ADR-0067 — Pluggable Feature-Selection Framework (variance / covariance / FI / SHAP × {global, perfold})¶
Status: active
Date: 2026-04-25
Introduced by: CVN-N001-ED extension / issue #684
Supersedes: amends ADR-64 (preflight is no longer the unique site of FI compute)
Context¶
Two structural defects surfaced in the 2026-04-24/25 feature_importance FTF run series:
-
Single-shot, fold-0-only FI cache. The legacy
FiReferenceStep(ADR-64) trains XGBoost on fold 0, persists scores to a single global cache, then reuses that ranking for every training fold. In production the operator retrains on the latest 9 months and recomputes feature importance at every release — the FTF was therefore measuring something different from production behaviour. Operator quote: "il n'est pas possible quevariance_100soit meilleur qu'un FI". It IS possible if today's FI is artificially stale. -
Hardcoded ranking method. Adding a new selector (SHAP, covariance, mutual information, ...) required editing
cvntrade_autonomous_fe.py(anif/elif/elseblock) plus the preflight step. There was no extension surface.

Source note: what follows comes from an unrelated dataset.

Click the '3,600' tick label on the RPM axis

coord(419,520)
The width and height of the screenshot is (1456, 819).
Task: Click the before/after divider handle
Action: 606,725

Two adjacent failure modes amplified the issues:
- The FE pipeline's
if method == 'fi'branch raised an opaqueRuntimeError("FI cache has N non-zero features ... need K")— the dashboard could not distinguish "K-too-high for this dataset" from "real training crash". - The reference XGBoost model used
depth=6, rounds=200, producing only ~50 features with non-zero importance per crypto. Variants requesting K > 50 always failed regardless of data.
Decision¶
Introduce a pluggable feature-selection framework under commun/finetune/feature_selection/, organised as a Hamilton DAG registry per ADR-61.
Components¶
commun/finetune/feature_selection/
├── dags/
│ ├── shared.py ← x_train, y_train, sample_weights, reference_model
│ ├── variance_dag.py ← variance_scores
│ ├── covariance_dag.py ← covariance_scores
│ ├── fi_dag.py ← fi_scores (consumes shared.reference_model)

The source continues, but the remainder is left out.